As a member of scientific councils, editorial boards of scientific journals and an organizer of theoretical seminars at Kharkov State University D. V. Volkov devoted a lot of his time and energy to the organization and promotion of scientific and public activities.

In 1988 D.V. Volkov was elected a Member of the Ukrainian Academy of Sciences. He was the Honored Scientist of Ukraine, and his talent and devotion to science were given credit by the State having awarded him the Order of Red Banner of Labor and medals.

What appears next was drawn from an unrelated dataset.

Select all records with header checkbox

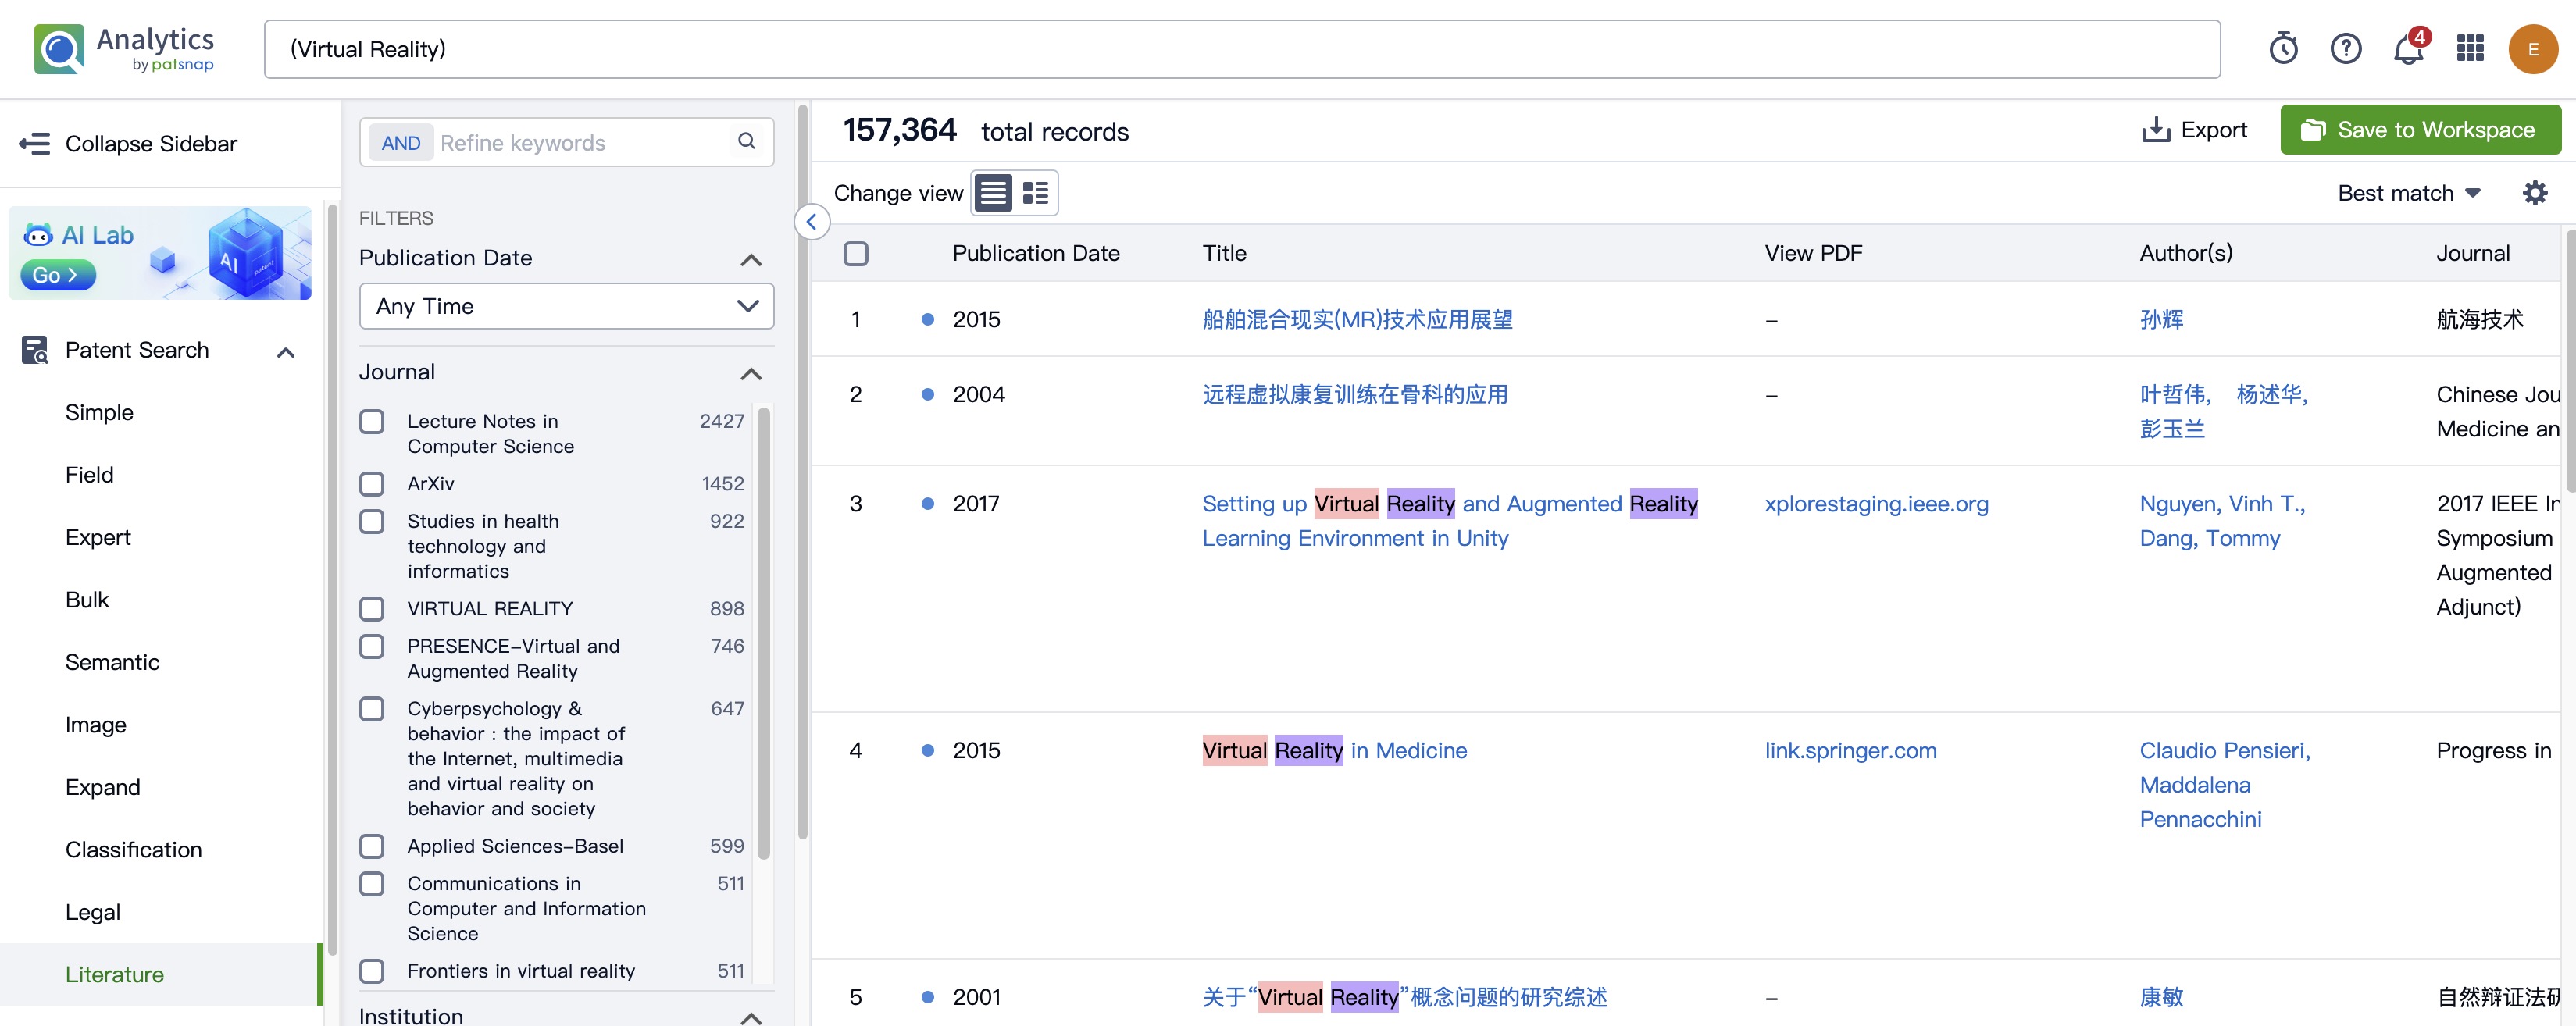tap(856, 253)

D.V. Volkov published more than 170 articles in various subjects of theoretical physics. Many of them were written in collaboration with other theorists and pupils of the theoretical school he founded. His strength, enthusiasm and transparent presentation of new fresh scientific ideas, which he was always full of, inspired his students and colleagues not only to work hard on their development but also to pause their own original and interesting theoretical problems. D. V. Volkov was always open to the discussion of the very different problems. He was able to grasp the essence of the problems and very often suggested original approaches to their solution. This is why many famed scientists have considered him as his teacher. The scientific school established by D.V. Volkov in Kharkov is well known all over the world.

Science always occupied an exclusive place in Volkov's life. He jealously guarded its purity and was strongly opposed to any and all breaches of scientific ethics and the intrusion into the field of science of bureaucratic attitude.

In his scientific pursuits D.V. Volkov was driven by an extraordinary intuition, a profound feeling of beauty and aspiration to harmony. His creative work was veiled by romanticism that attracted many colleagues from the world scientific community.

As a person, D.V. Volkov combined a genuinely keen intellect with modesty and the highest human principals. He always expressed respect, kindness and sincere desire to be helpful in difficult issues. He profoundly knew classical literature, Hindu philosophy, and practised yoga. He was interested in the mysteries of human psyche and the power of self-suggestion, which he used to heal the body. This helped him to be optimistic and to work hard until the very last day of his life.